- _Text segment_:
|---|
I played on a co-ed hockey team when I was a student at Lakehead University in Thunder Bay, Ontario, and I distinctly remember waking up one morning after a game to find that my fingers and toes were stiff. I thought, "Gee, that's weird," and it got even weirder when I casually mentioned it to a professor and he said, "Well, maybe you have gout." I had never even heard of gout.
When the symptoms didn't go away I consulted my family doctor, and fairly quickly she referred me to a rheumatologist. It was maybe nine months later before I received a diagnosis. Initially, the diagnosis was lupus. It was another four or five years before the diagnosis was changed to RA.
I thought I was a pretty good swimmer when I enrolled in a competitive swimming class. My 14-year-old self was embarrassed! They put me in a beginner class where I towered over everybody else, because they were all five, six years younger. I was determined to improve, so I was willing to endure some humiliation, and am I ever glad I did. I didn't know then that this activity would carry me through the ups and downs of life with rheumatoid arthritis. I feel so much better after my swim -- physically and emotionally. The weightlessness gives me a sense of freedom, something that can often be impaired when rheumatoid arthritis gets its own way.
|---|
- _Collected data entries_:
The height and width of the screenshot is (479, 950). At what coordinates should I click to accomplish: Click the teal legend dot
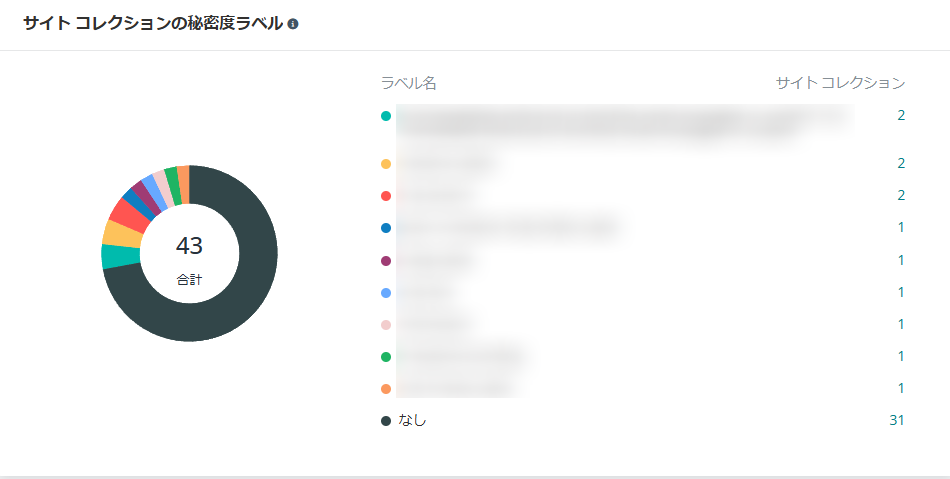(x=386, y=116)
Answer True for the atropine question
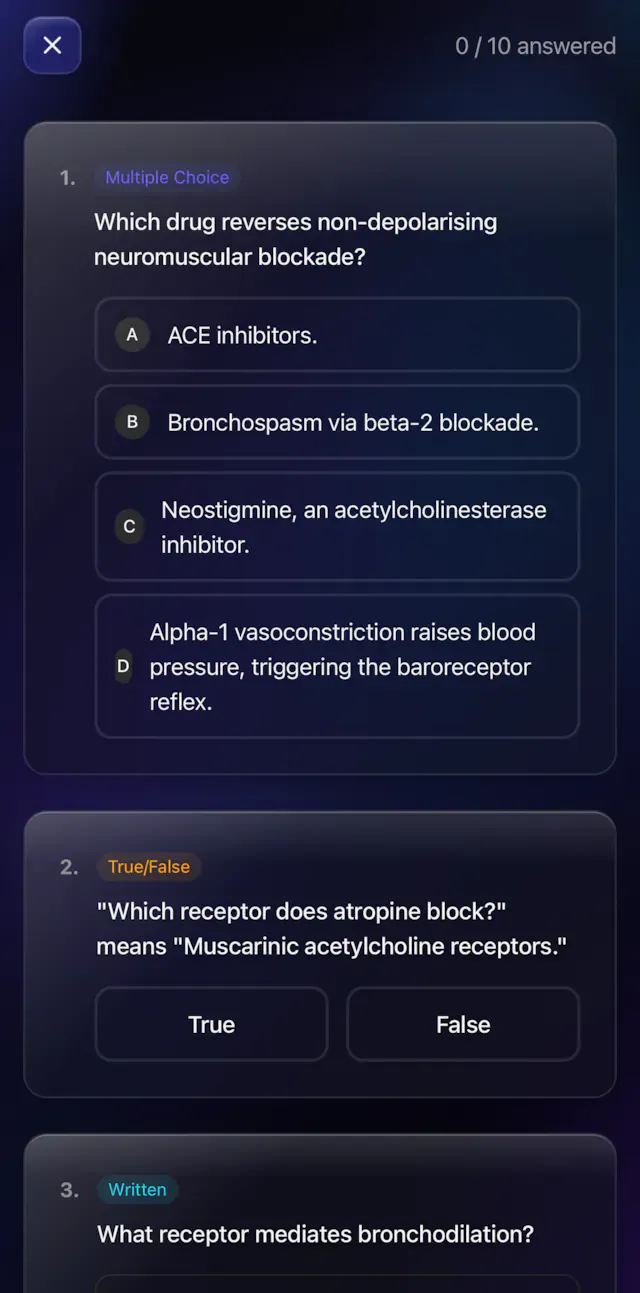640x1293 pixels. pos(212,1024)
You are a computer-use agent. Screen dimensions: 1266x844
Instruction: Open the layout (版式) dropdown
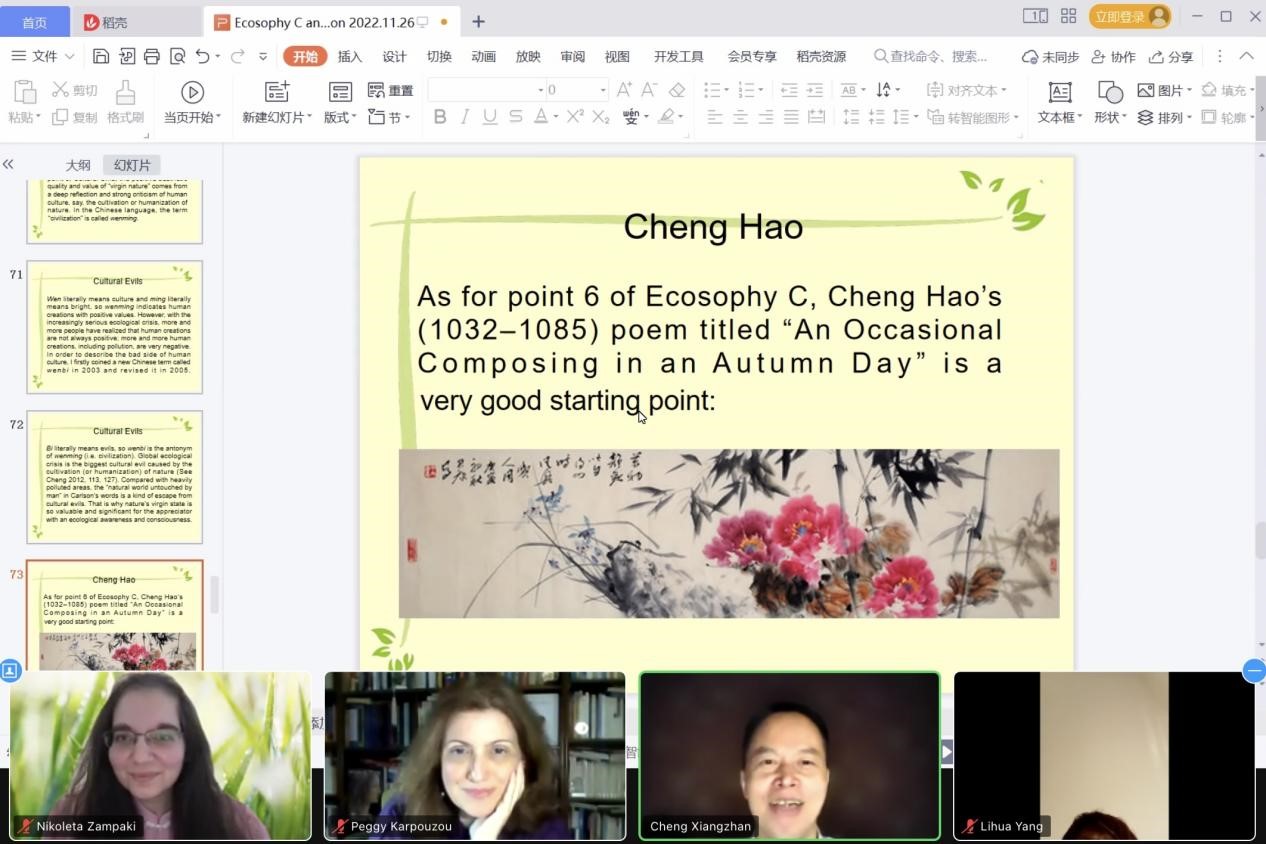340,117
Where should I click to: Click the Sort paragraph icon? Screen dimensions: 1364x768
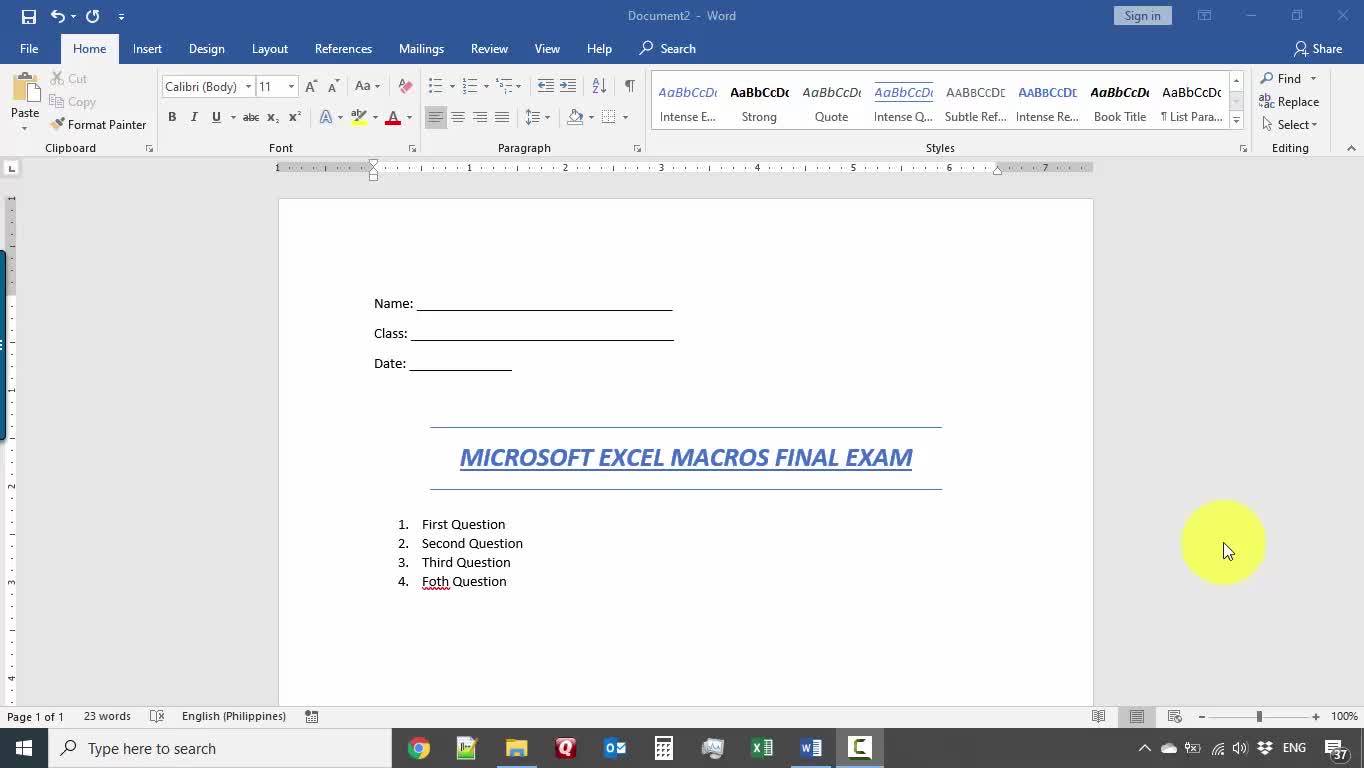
|---|
- _Tasks to carry out_:
**a)** Repeat the portion of the rheumatoid arthritis account starting with "When the symptoms" and going on through "changed to RA.".
**b)** According to the rheumatoid arthritis account, how much longer did it take for the initial lupus diagnosis to be changed to RA?
Work only from the rheumatoid arthritis account.

- _Responses by task_:
**a)**
When the symptoms didn't go away I consulted my family doctor, and fairly quickly she referred me to a rheumatologist. It was maybe nine months later before I received a diagnosis. Initially, the diagnosis was lupus. It was another four or five years before the diagnosis was changed to RA.

**b)** Another four or five years.